Come in un quadro di Hopper, le sue poesie descrivono un frammento immobile all’interno del fluire degli eventi della vita. Le sue poesie sono come un punto su una retta infinita, un fotogramma di un cartone animato; o, usando una sua immagine, un momento in una fila di candele: dietro quelle spente, davanti quelle accese.
Gli sono davanti come una fila di candele ardenti
Indietro sta la riga oscura delle candele spente
Non le vuole vedere quelle morte
Non si volta neanche, per non rabbrividire
L’impressione che si ha nella lettura del libro è che il tempo sia un’ossessione: il bisogno della fissità, attraverso fotografie letterarie, è un modo di contrastare il tempo. Gli antichi greci, infatti, concepivano il tempo i due tipologie: Kronos e Aion. Il primo era la scomparsa di ogni istante attraverso la divisione di un momento in due processi: ogni istante è scomponibile in ciò che è appena passato e ciò che accadrà nel futuro. L’Aion, invece, è la fissità presente e continua: è l’iterazione di un attimo che si vive in eterno istante. E questa continuità del presente si addice bene alle immagini della poesia di Ruggieri:
Dèluges
Che volume possiede questa goccia? Vai a saperlo
e allora farò così stanotte: prenderò un bicchiere
e conto il numero di gocce che ci vuole a colmarsi
In un’ora ci scommetto è quasi fatta, in un giorno
una bottiglia già vuota da un litro si empie di gocce
L’impensabile è così, con il tempo diviene fondato
Per non dire del suono che questa goccia fa, non c’è
modo di ritirarlo in qualcosa. Il suono non ha peso
non ha ingombro, non è astruso. Per non dire del
perché e per come questa goccia cade e io anche
cadrò: basterebbe smontare il rubinetto, metterlo
nuovo ed è fatta: niente goccia nessun suono solo acqua
Questa è la ripetizione di un’azione che sembra minima, ma che, se iterata nel tempo, sembra ben descrivere l’azione di ogni intellettuale o artista: ogni giorno cerca di convincersi che il suo lavoro sembra fatto di niente; ma invece riempie di significati gli oggetti che ci circondano.

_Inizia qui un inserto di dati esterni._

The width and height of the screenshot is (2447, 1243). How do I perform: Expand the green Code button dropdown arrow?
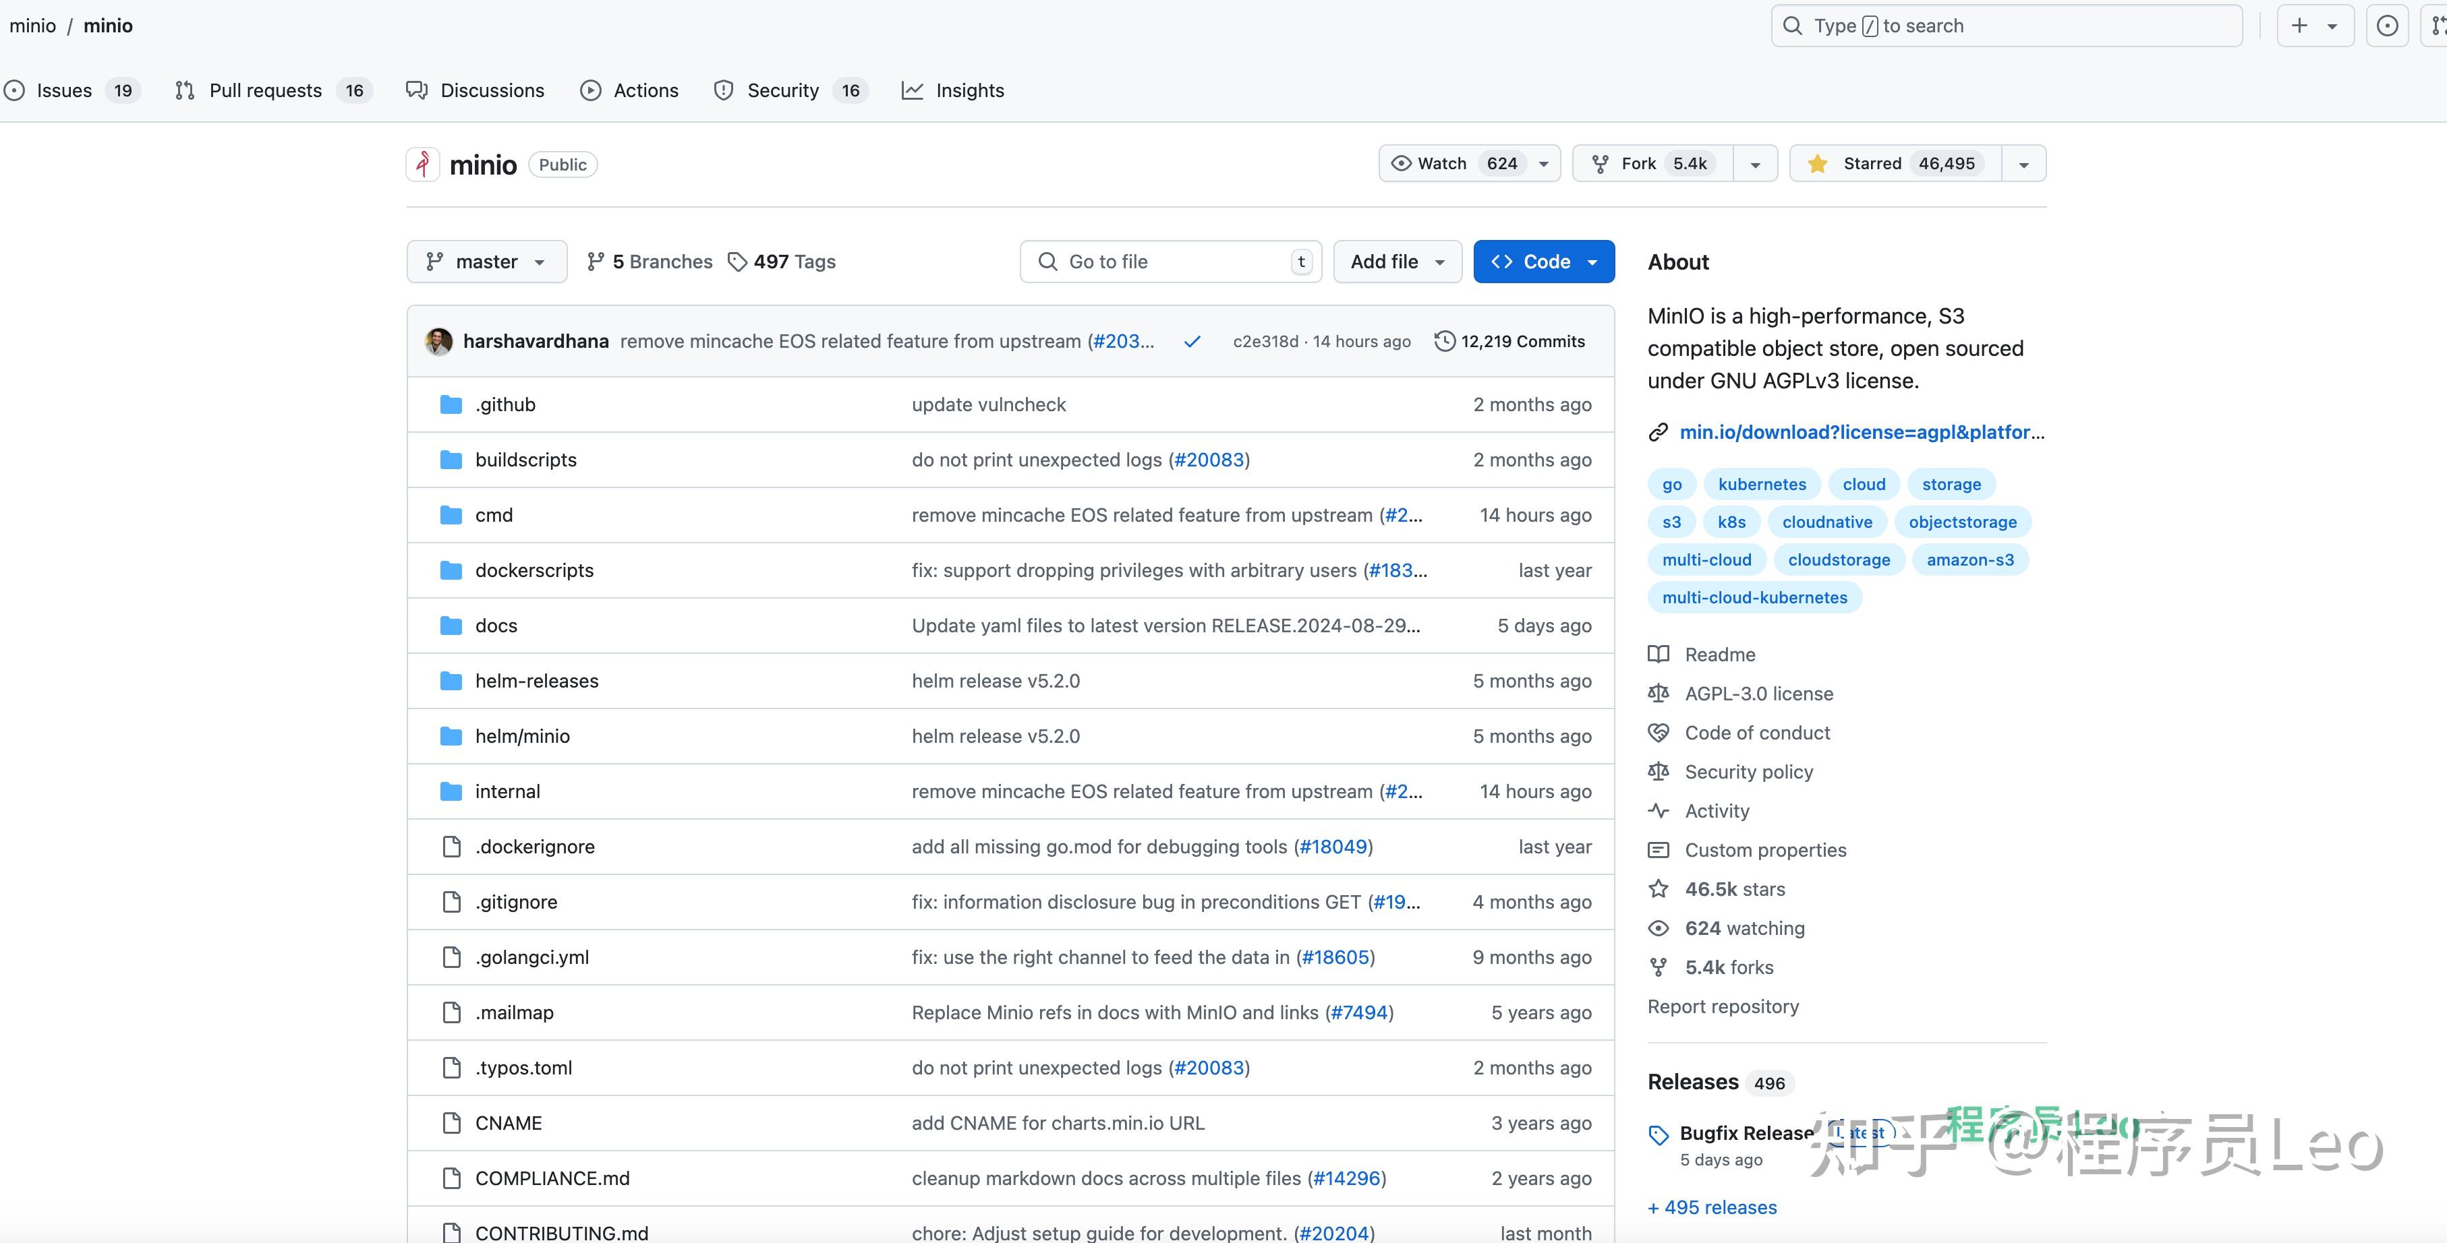point(1594,261)
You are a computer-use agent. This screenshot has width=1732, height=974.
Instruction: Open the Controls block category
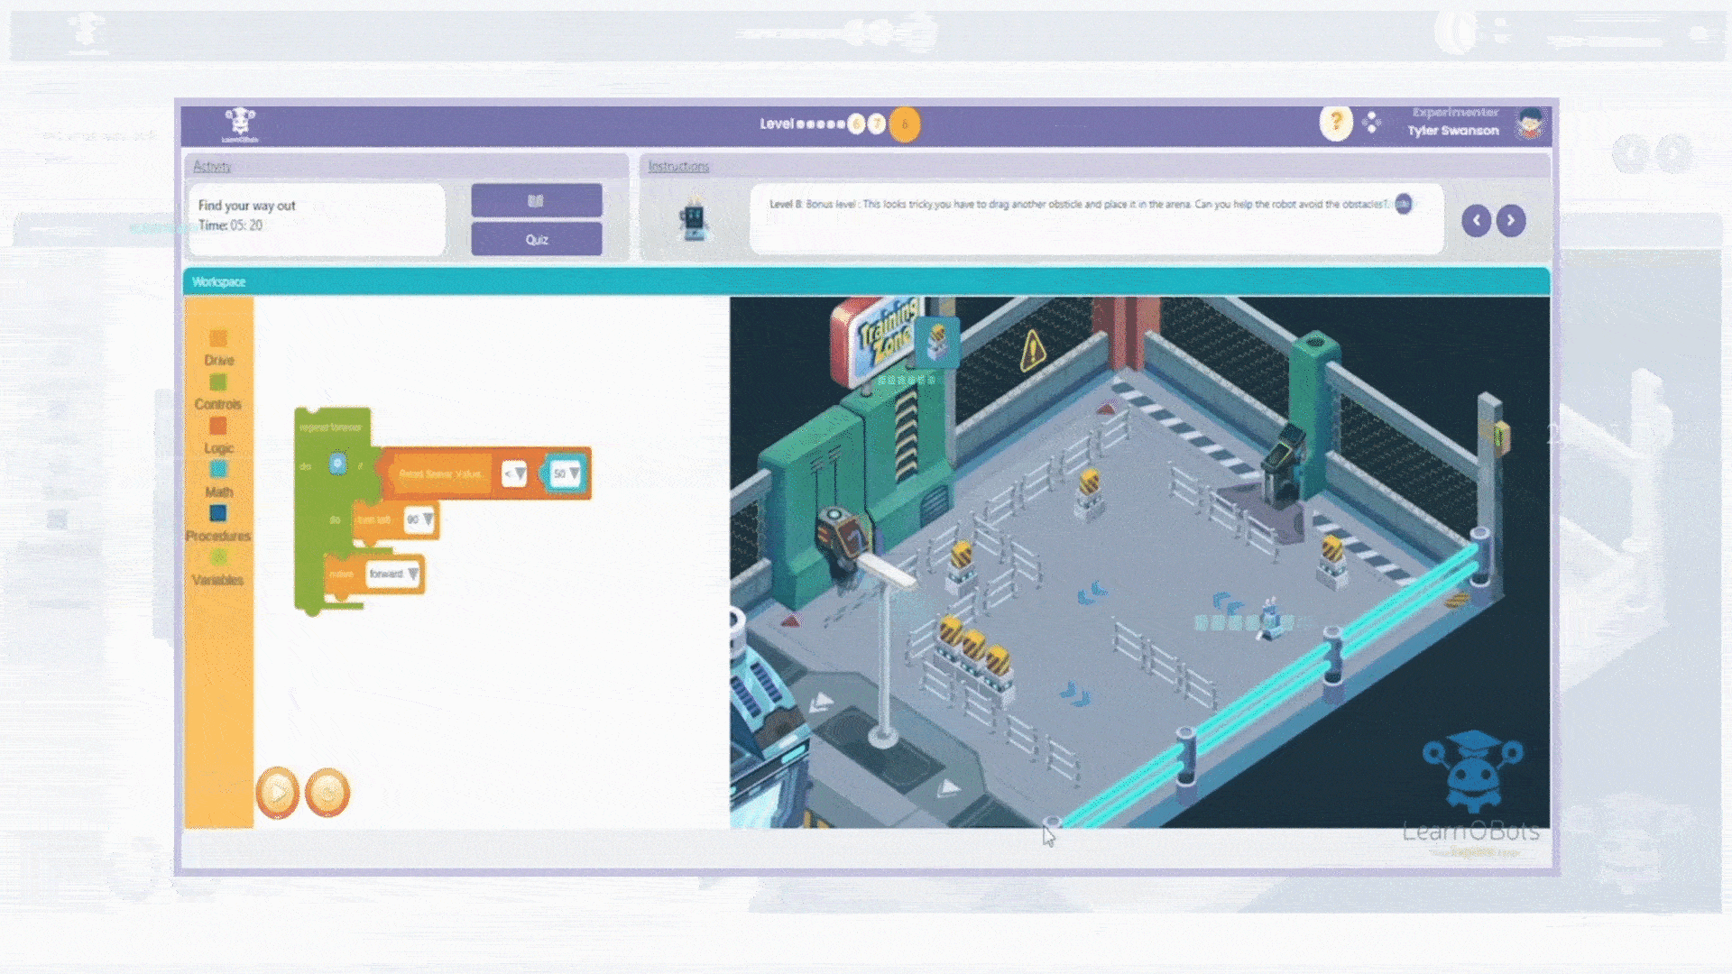(x=218, y=404)
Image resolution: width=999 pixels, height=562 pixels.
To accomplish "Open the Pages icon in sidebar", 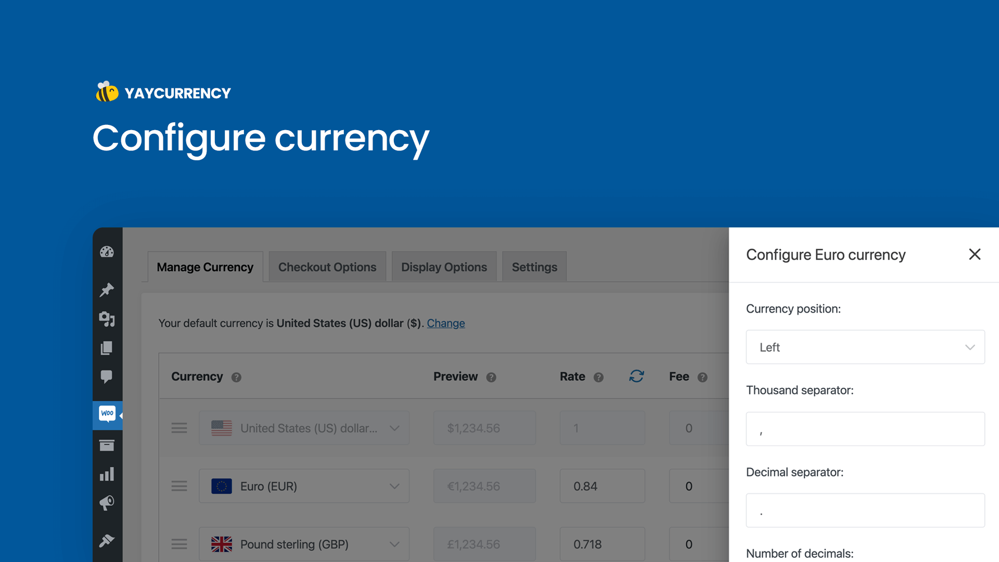I will tap(107, 348).
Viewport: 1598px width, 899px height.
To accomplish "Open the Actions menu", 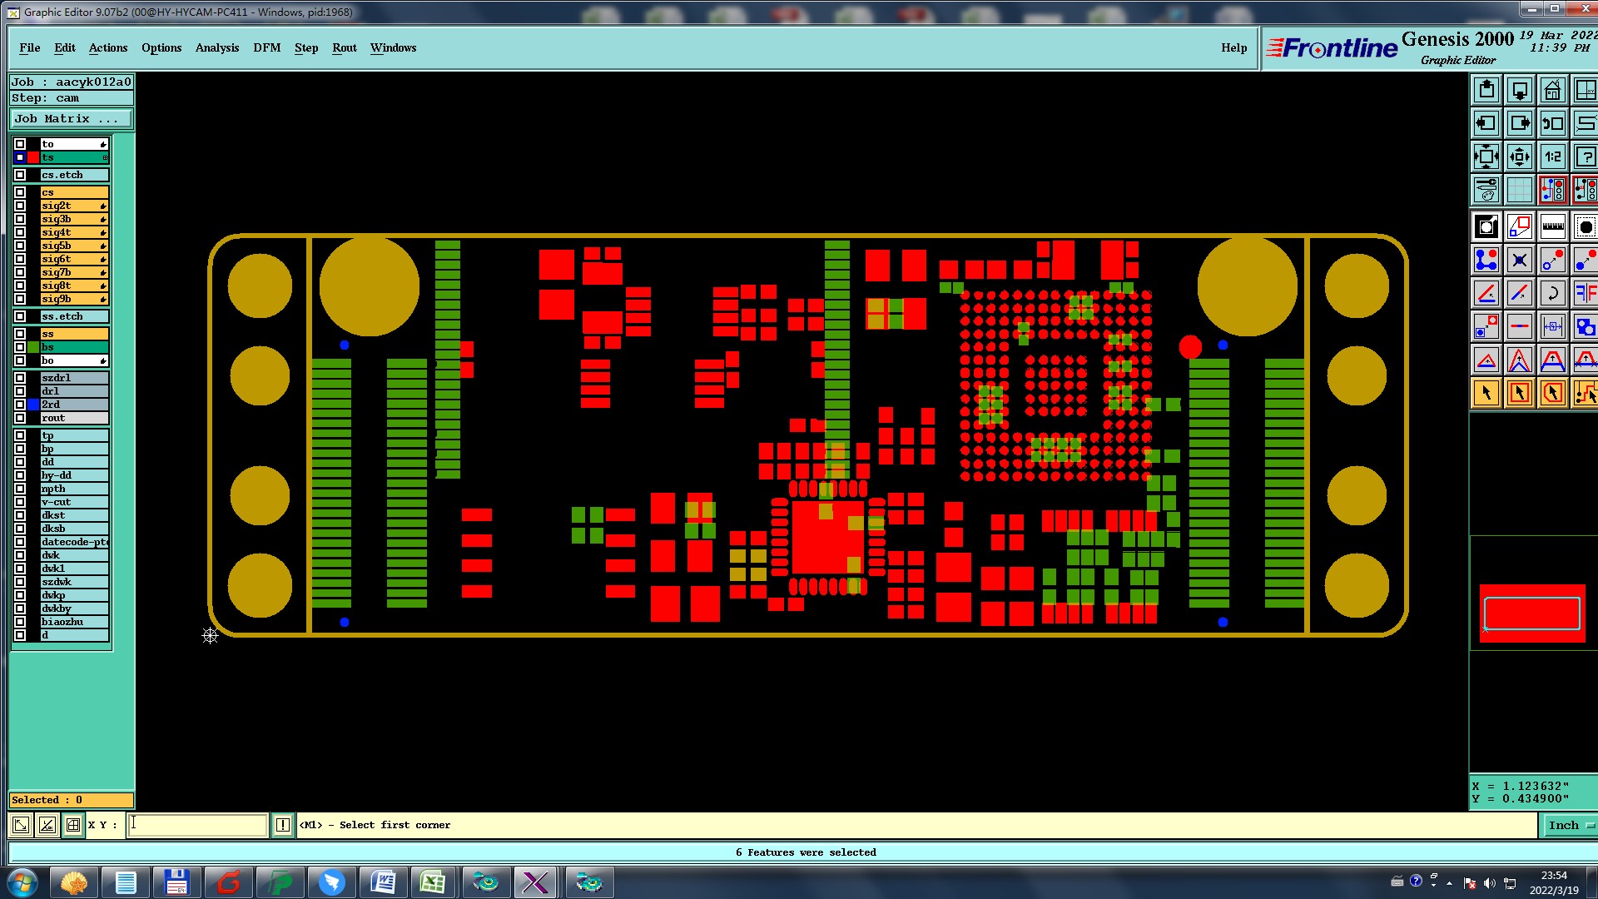I will pos(108,47).
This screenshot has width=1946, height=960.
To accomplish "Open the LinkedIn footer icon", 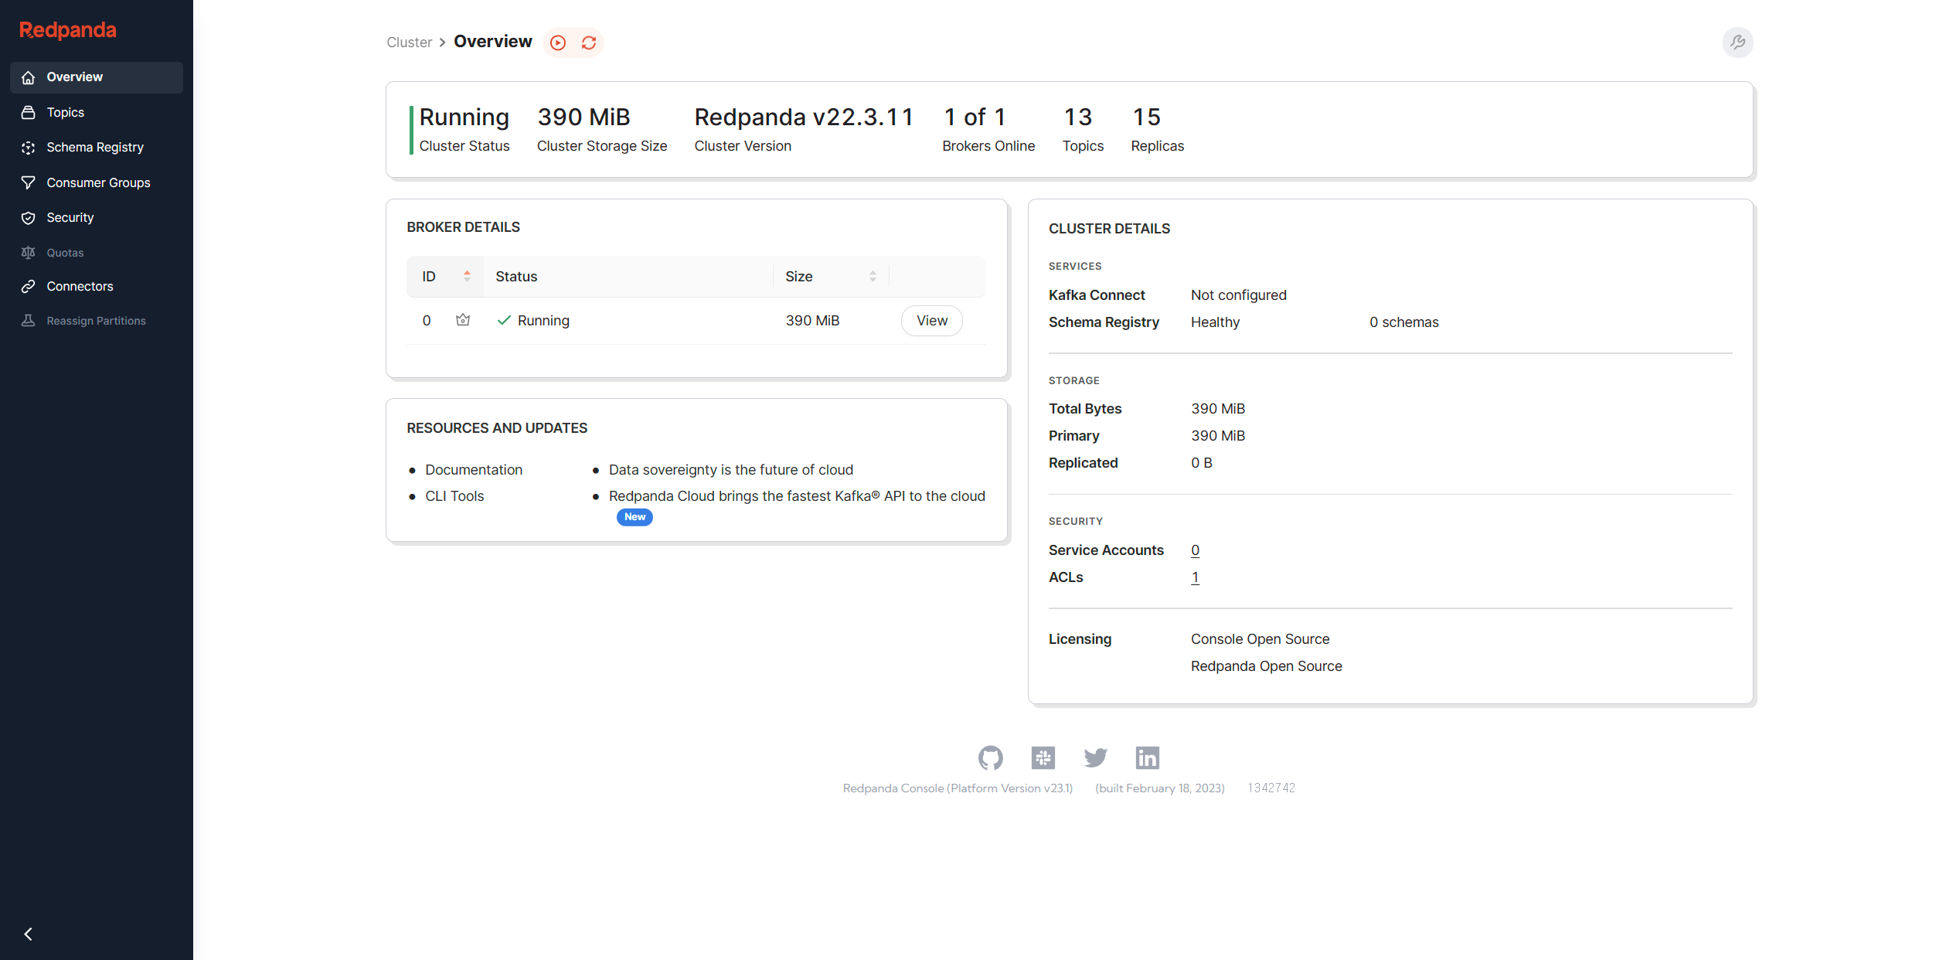I will pos(1147,757).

Infine la luce, come un’illuminazione. Durante la conversazione è stata citata la seguente frase di Panofsky: “Lo spazio non è altro che la luce più sottile”. Questa frase non è stata compresa dall’autore e dal pubblico, compreso me. Poi riflettendoci ho dato questa mia interpretazione.
Siete mai entrati in una camera monocromatica? Ogni cosa (quadri, sedie, tavolo, pareti, pavimento) ha lo stesso colore, mettiamo giallo canarino. Appena si entra, si ha un effetto straniante in quanto non si percepisce la distanza tra le cose, ovvero lo spazio: i colori, infatti, generano profondità, specialmente in un quadro. Aggiungiamo poi che noi percepiamo i colori che vengono respinti dall’oggetto, mentre tutti gli altri sono assorbiti. Siamo portati a percepire, quindi, una minima parte della luce (quella respinta, la quale è minore dell’intera): potremmo allora dire che la luce, che genera lo spazio, è quella più sottile.